Investigation of the martensite variant reorientation of the single crystal Ni-Mn-Ga alloy via training processes and a modification with a silicone rubber

Abstract

The shape changes of the Ni-Mn-Ga alloys, which could be driven via a manipulation of temperature, stress, and/or magnetic-field, are considered as promising materials for the application of future technologies, such as robots and smart medical devices. The single crystal (SC) Ni49Mn30Ga21 (at.%) alloy, which possessed a 7-modulated (7M) martensite phase, was prepared by a floating-zone (FZ) technique. The fundamental thermal analysis, phase identification, crystallographic orientation determination, magnetic properties, mechanical properties, and microstructure observations were carried out for the evaluations of the SC Ni-Mn-Ga alloy.

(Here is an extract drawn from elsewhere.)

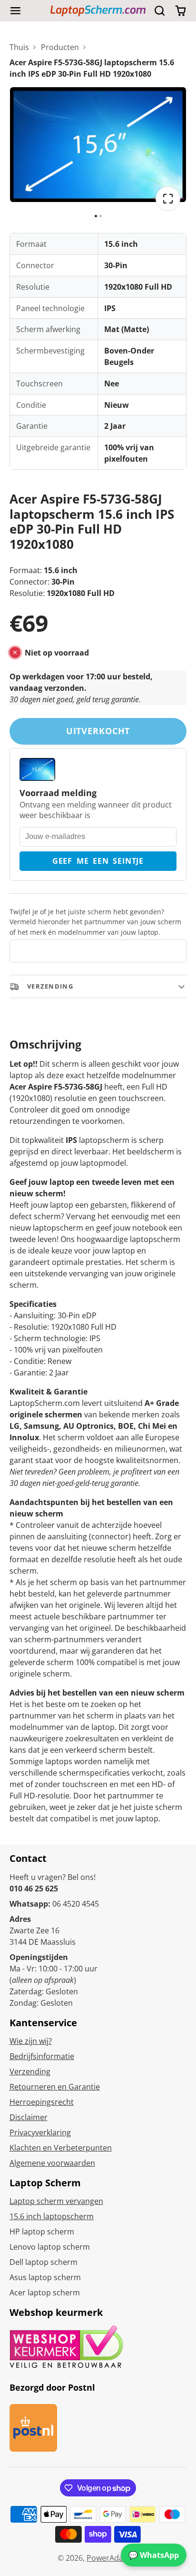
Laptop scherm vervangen (56, 2201)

Prior to the training processes via an introduction of certain compressive stress cycles, no martensite variant reorientation (MVR) could be observed in the magnetization-magnetic field (M–H) curves. During the training processes, it was obviously found that the stress for the commencement of the MVR was reduced gradually. An apparent MVR was thereafter realized after some specific training procedures. This could be attributed to the less pinning effect at the twin boundaries of the SC Ni-Mn-Ga alloy. In addition, obvious shape changes were revealed after the introduction of an external magnetic field to the SC Ni-Mn-Ga alloy. It was further found that the imposed MVR could be constrained by integrating the SC Ni-Mn-Ga alloy with a silicone rubber.